I must have fallen asleep because the next thing I remember is Vonn helping me to my feet.

The blood rushed to my head when I stood, and I had a glimpse of my future. I’d never thought much of my future before that moment, not beyond the wilderness trips and extreme mountain climbing I’d do with Byrd, or the fantasies (which don’t count) of driving a Lamborghini with Lark naked in the passenger seat on some deserted road. Future. I remember turning that fat word over in my mind, desiring it, like food and sex. I must have been smiling, because when I looked up Bridget was smiling back at me.

“We’re going to get rescued. I know it. I have a very strong feeling about that,” she said.
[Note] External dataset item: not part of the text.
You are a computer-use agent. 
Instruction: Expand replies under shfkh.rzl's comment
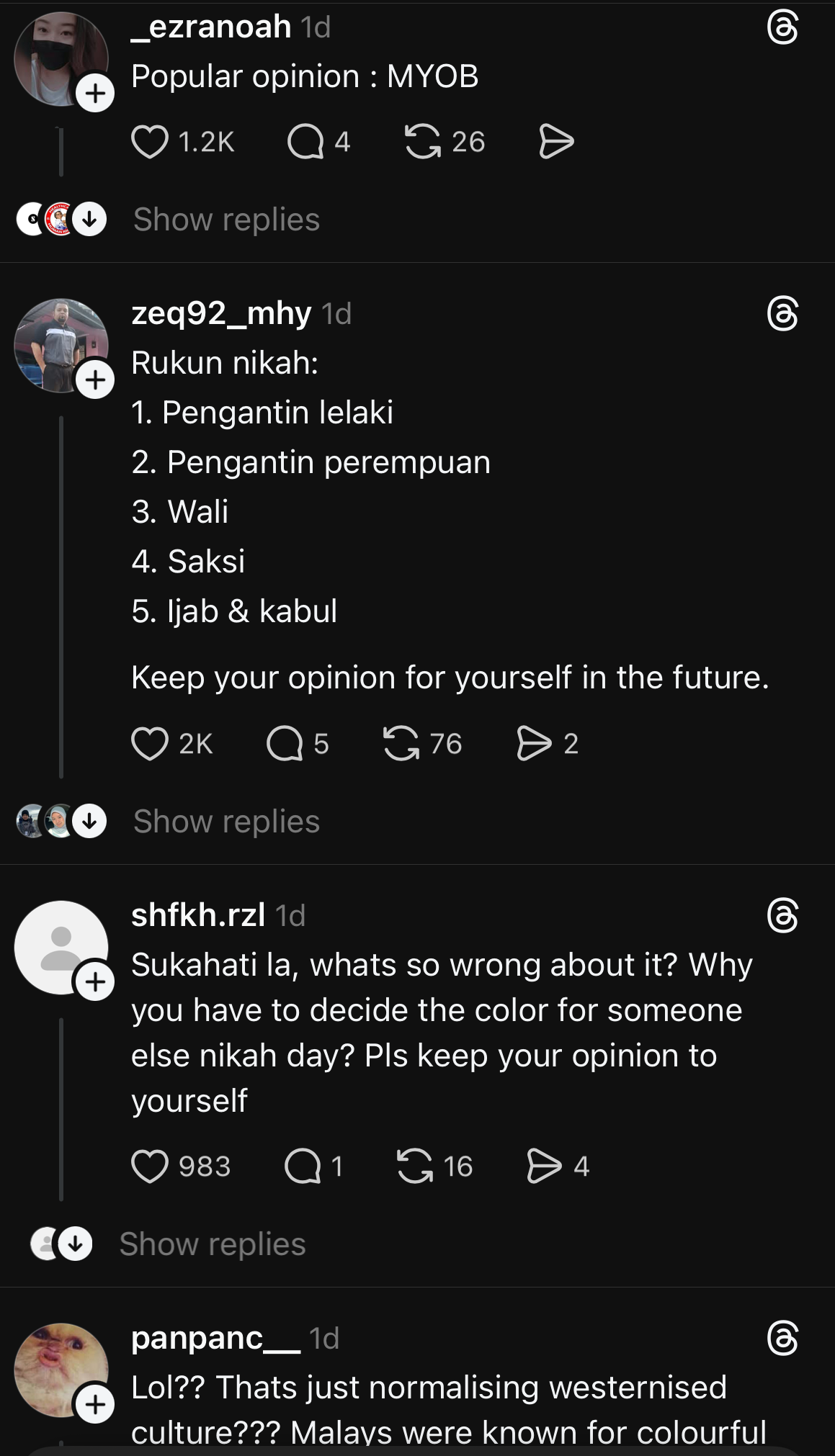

When you’re in the wilderness, minutes pass like hours and days like years, or in a split second your whole world could be spun on its axis. It was about four hours past noon, judging by the sun, when I felt the brutish wind driving in from the north. I was making my way down the wall after my ninth failed attempt. There were scarcely two hours of daylight left.
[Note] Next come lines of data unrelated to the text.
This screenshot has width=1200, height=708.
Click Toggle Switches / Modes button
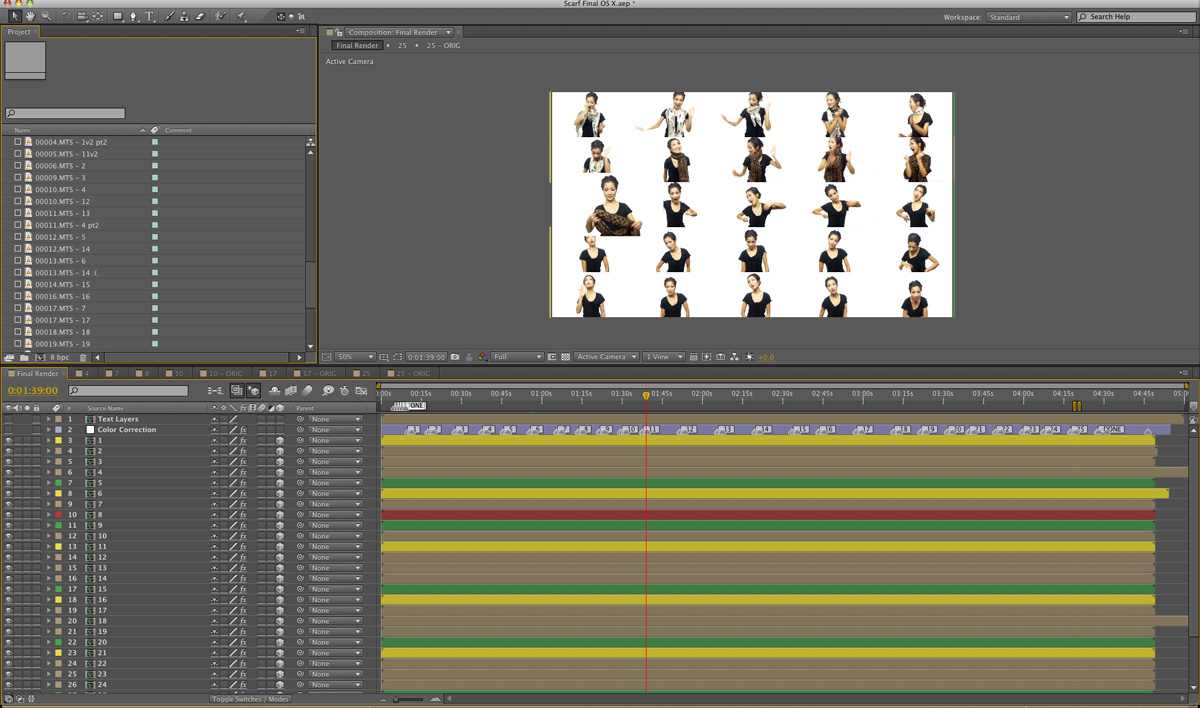coord(250,699)
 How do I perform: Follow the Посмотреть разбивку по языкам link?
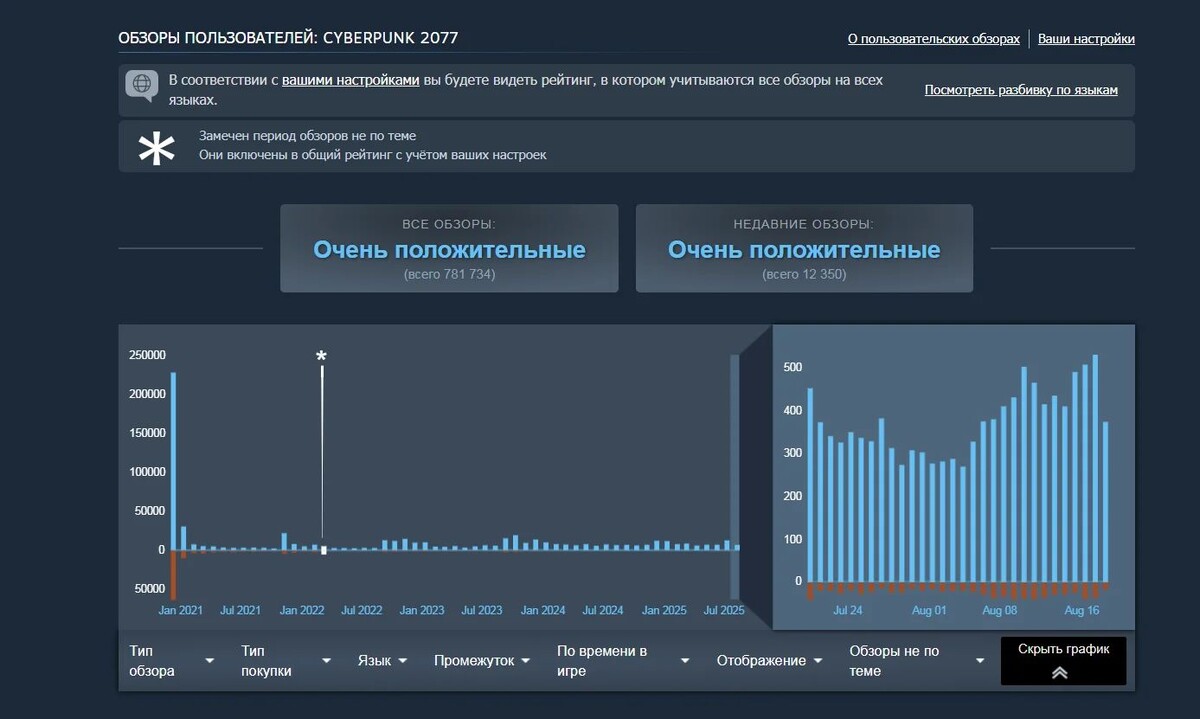[x=1022, y=89]
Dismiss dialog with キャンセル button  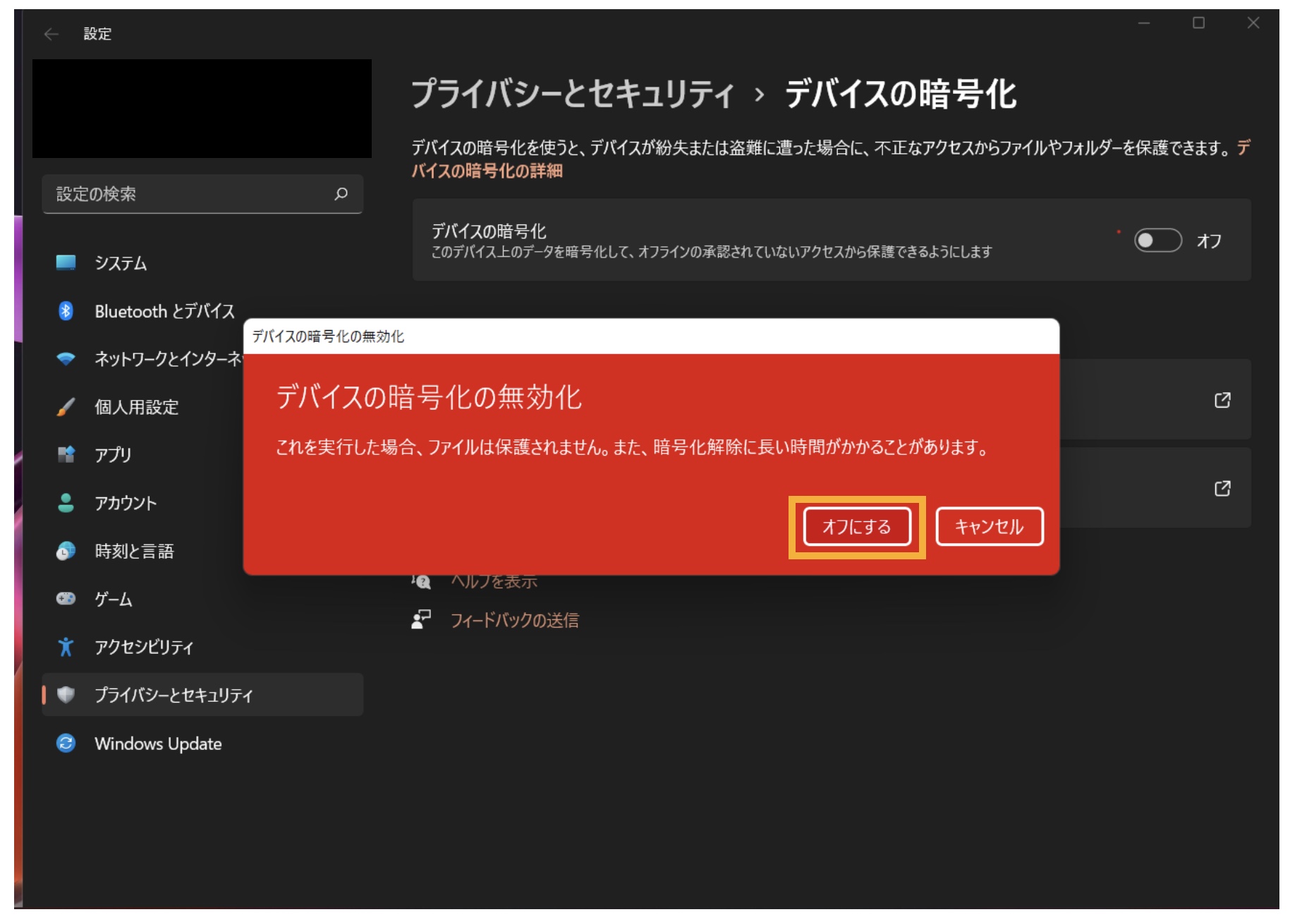(x=989, y=527)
Bridget was there when I reached the bottom, shouting, “Do you hear that? Can you hear that?”

The sound was unmistakable and yet I knew it was a lie. Nola sat up, scanning the sky. I didn’t dare waste my limited reserves of strength celebrating another deception. I didn’t even turn to look at the sky when Bridget shouted, “The helicopter!”
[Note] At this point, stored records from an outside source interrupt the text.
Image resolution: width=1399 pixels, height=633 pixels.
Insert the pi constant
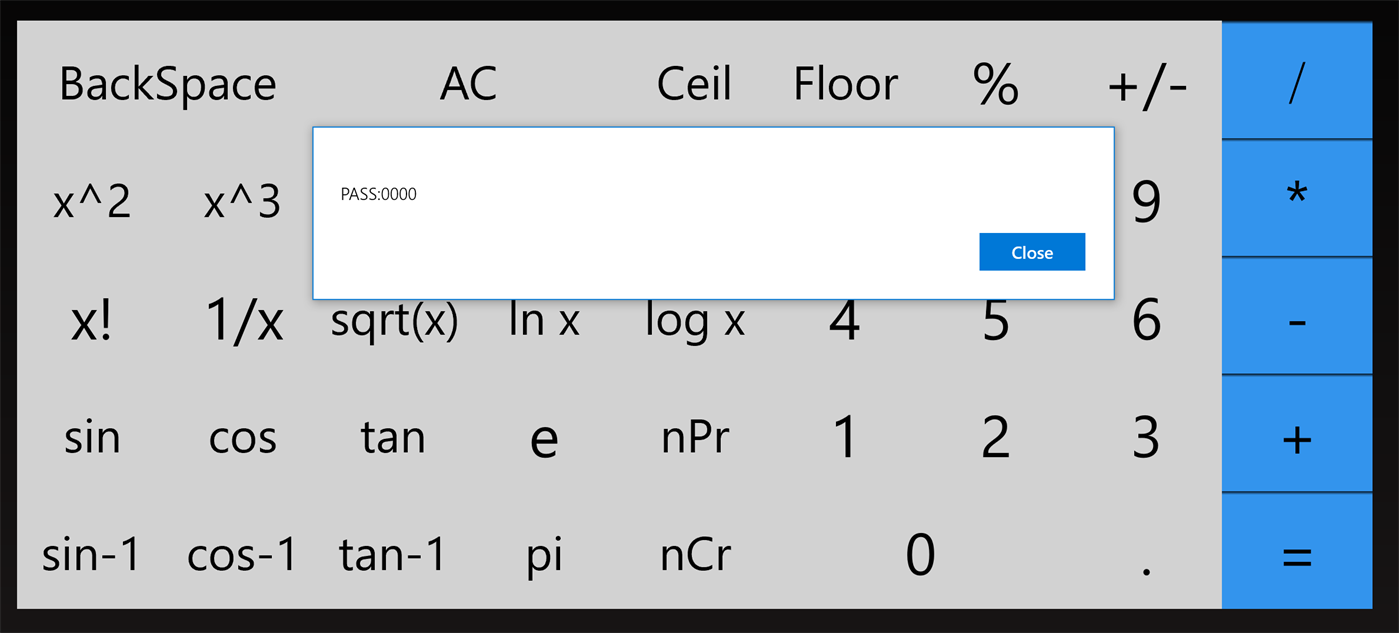(x=544, y=555)
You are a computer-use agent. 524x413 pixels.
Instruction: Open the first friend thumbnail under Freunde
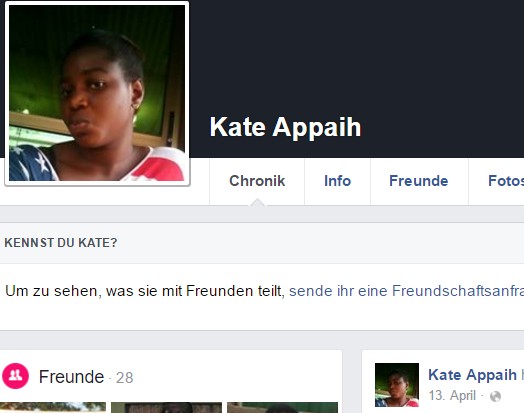(53, 408)
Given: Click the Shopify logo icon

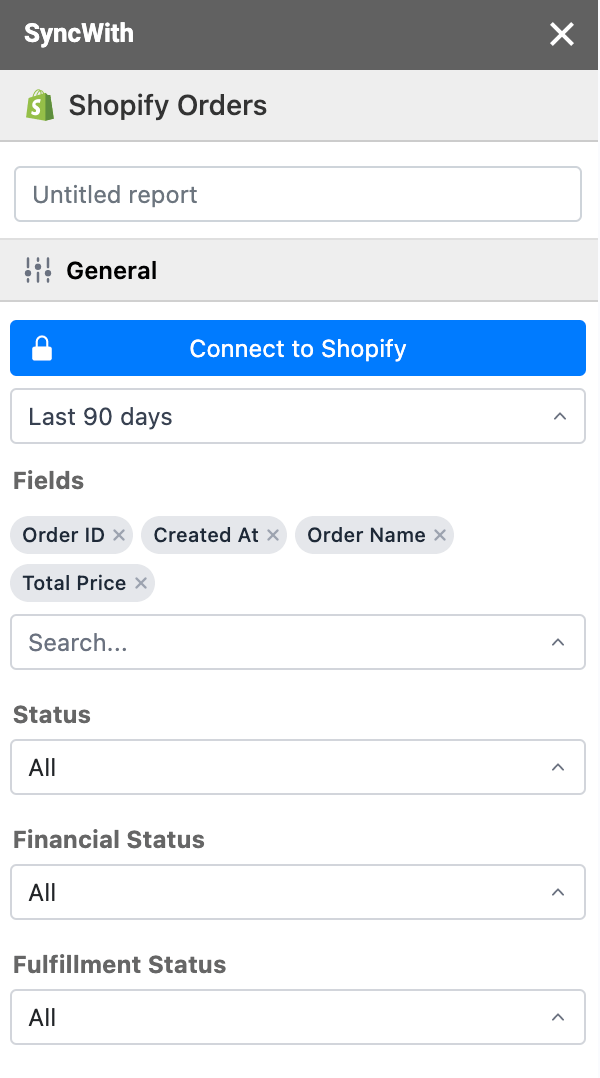Looking at the screenshot, I should (37, 105).
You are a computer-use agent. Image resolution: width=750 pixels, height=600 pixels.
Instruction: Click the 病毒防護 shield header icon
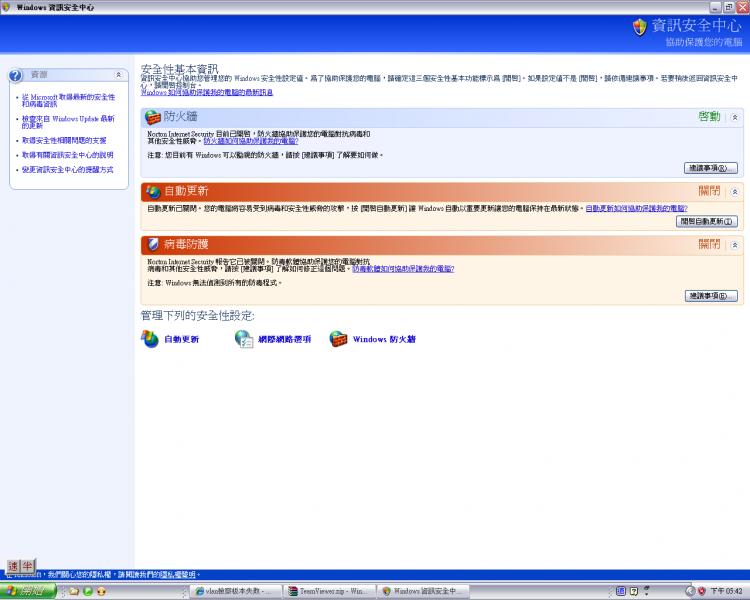tap(153, 244)
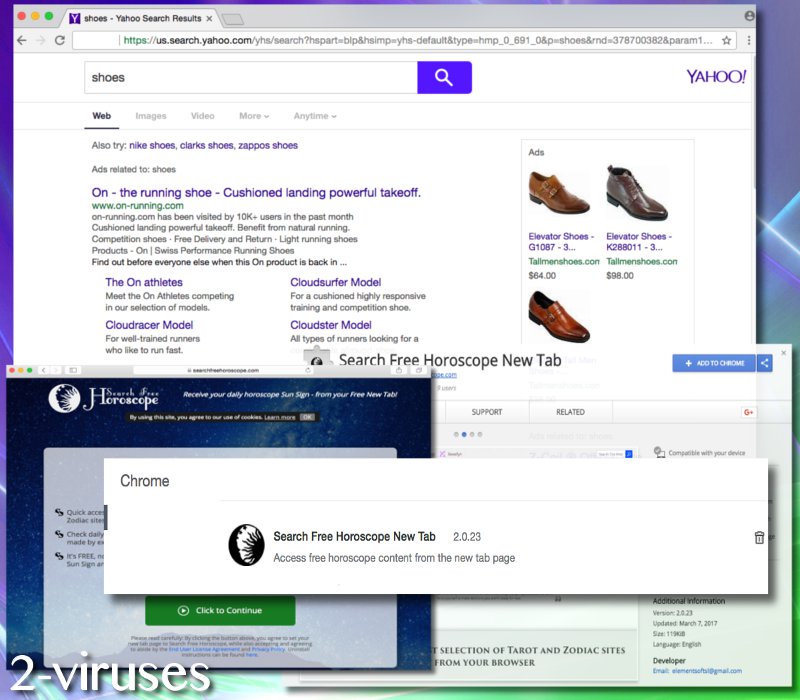Click the Search Free Horoscope extension icon
The height and width of the screenshot is (700, 800).
coord(246,543)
Her optimism was infuriating. With time leaking through
our fingers I’d have only a few more chances to make it up the wall. I didn’t feel like wasting my breath telling Bridget not to waste hers. It was the wind. Only the wind.

I found a rock on which to rest. In time Bridget and Vonn stopped waving.

“What if no one even knows we’re lost yet?” Vonn asked.

Bridget didn’t correct Vonn this time. “It sounded so much like a helicopter.”

“Or a waterfall,” Vonn said.

Nola agreed. “Waterfall. Yes. Are you sure that waterfall is as far as you said?”

“Corazon Falls? It’s miles and miles.”

“So it couldn’t be what we heard.”

“There’s no helicopter. There’s no waterfall.”

“I think the wind sounds like a train,” Nola said. “A freight train.”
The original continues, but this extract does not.